Tagged: cache Toggle Comment Threads | Keyboard Shortcuts

  • kmitov 3:19 pm on May 31, 2021 Permalink |
    Tags: cache, ,   

    When caching is bad and you should not cache. 

    (Everyday Code – instead of keeping our knowledge in a README.md let’s share it with the internet)

    On Friday we did some refactoring at FLLCasts.com. We removed Refinery CMS, which is a topic for another article, but one issue pop-up – on a specific page caching was used in a way that made the page very slow. This article is about how and why. It is mainly for our team as a way to share the knowledge among ourselves, but I think the whole community could benefit, especially the Ruby on Rails community.

    TL;DR;

    When making a request to a cache service, be it MemCachir, Redis or any other, you are making a request to a cache service. This will include a get(key) method call and if the value is not stored in the cache, it will include a set(key) method call. When the calculation you are doing is simple it will take more time to cache the result from the calculation than to do the calculation again, especially if this calculation is a simple string concatenation.

    Processors (CPUs) are really good at string concatenation and could do them in a single digit milliseconds. So if you are about to cache something, make sure that you cache something worth caching. There is absolutely no reason to cache the result of:

    # Simple string concatenation. You calculate the value. No need to cache it.
    value = "<a href=#{link}>Text</a>". 
    
    # The same result, but with caching
    # There isn't a universe in which the code below will be faster than the code above.
    hash = calculate_hash(link)
    cached_value = cache.get(hash)
    if cached_value == nil
       cached_value = "<a href=#{link}>Text</a>". 
       cache.set(hash, cached_value)
    end 
    
    value = cached_value

    Context for Rails

    Rails makes caching painfully easy. Any server side generated HTML could be cached and returned to the user.

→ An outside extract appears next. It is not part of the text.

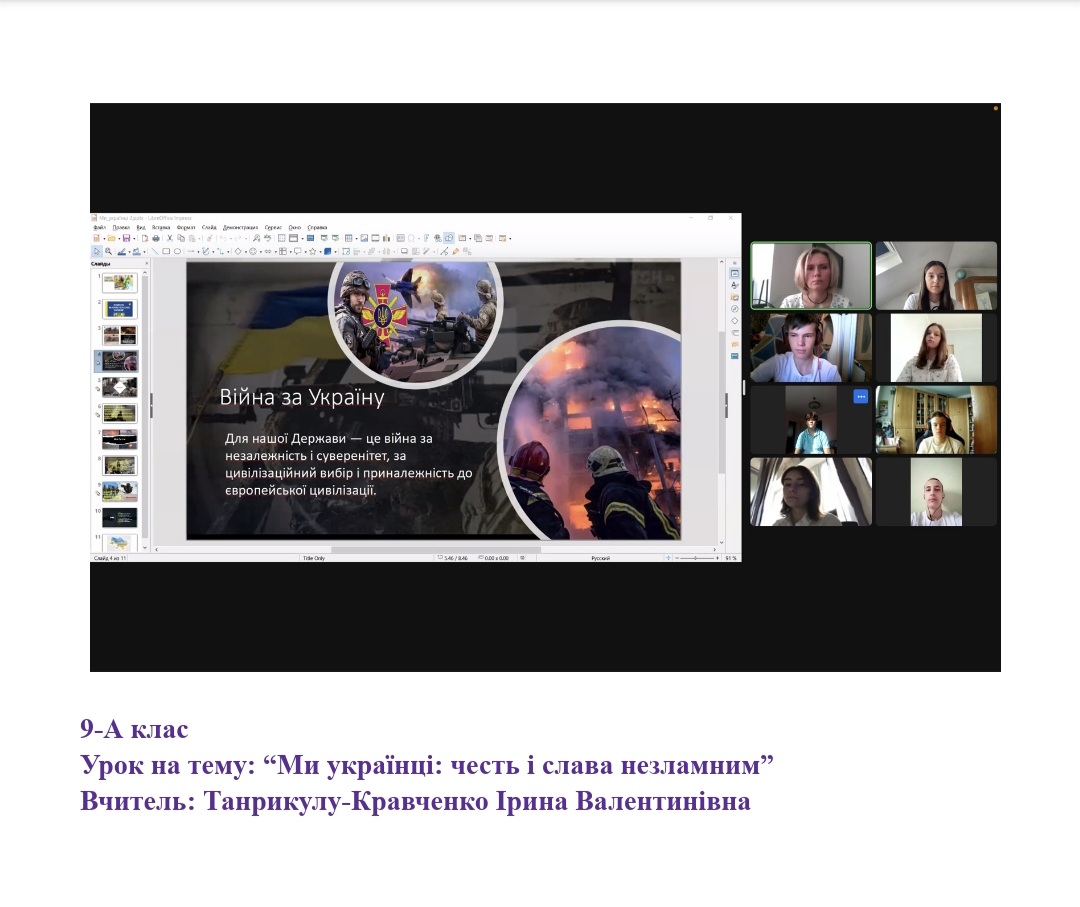Select the Ellipse shape tool

[177, 252]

    <% # The call below will render the partial "page" for every page and will cache the result %>
    <% # Pretty simple, and yet there is something wrong %>
    <%= render partial: "page", collection: @pages, cached: true %>

    What’s wrong is that we open the browser and it takes more than 15 seconds to load.

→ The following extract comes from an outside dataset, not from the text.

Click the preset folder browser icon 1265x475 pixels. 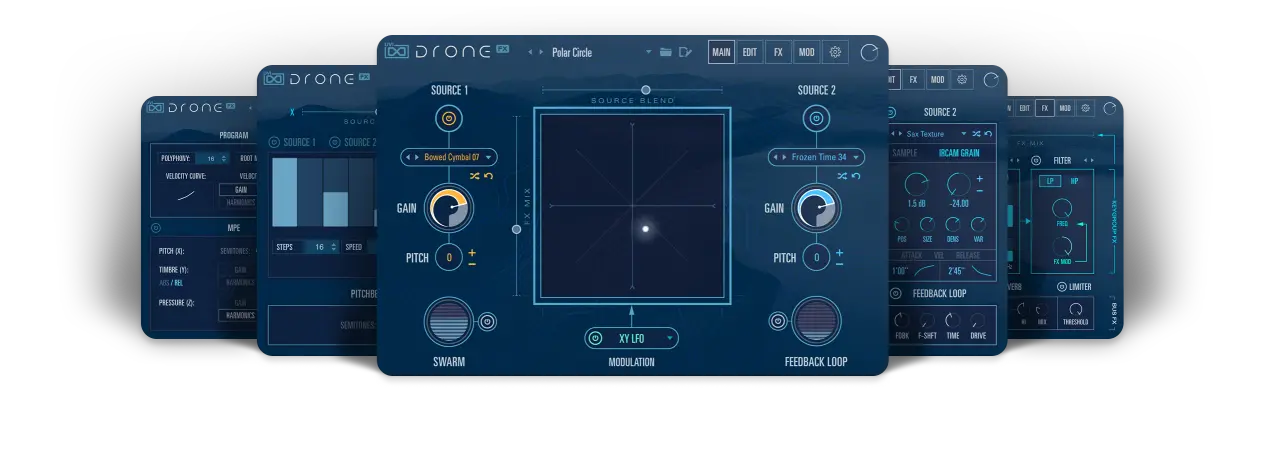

    Here is a profile result from New Relic.

    As you can see there a lot of Memcached calls – like 10, and a lot of set calls. There are also a lot of Postgres find methods. All of this is because of how caching was set up in the platform. The whole “page” partial, after a decent amount of refactoring turns out to be a simple string concatenation as:

    <a href="<%= page.path%>"><%= page.title %></a>

    That’s it. We were caching the result of a simple string concatenation which the CPU is quite fast in doing. Because there were a lot of pages and we were doing the call for all of the pages, when opening the browser for the first time it just took too much to call all the get(key), set(key) methods and the page was returning a “Time out”

    Conclusion

    You should absolutely use caching and cache the values of your calculations, but only if those calculations take more time than asking the cache for a value. Otherwise it is just not useful.

     
  • kmitov 7:06 am on January 22, 2019 Permalink |
    Tags: cache, ,   

    Implementation of Multi-levels caching. Example for Rails 

    There are two difficult things in Computer Science. Choosing a name for a variable and cache invalidation.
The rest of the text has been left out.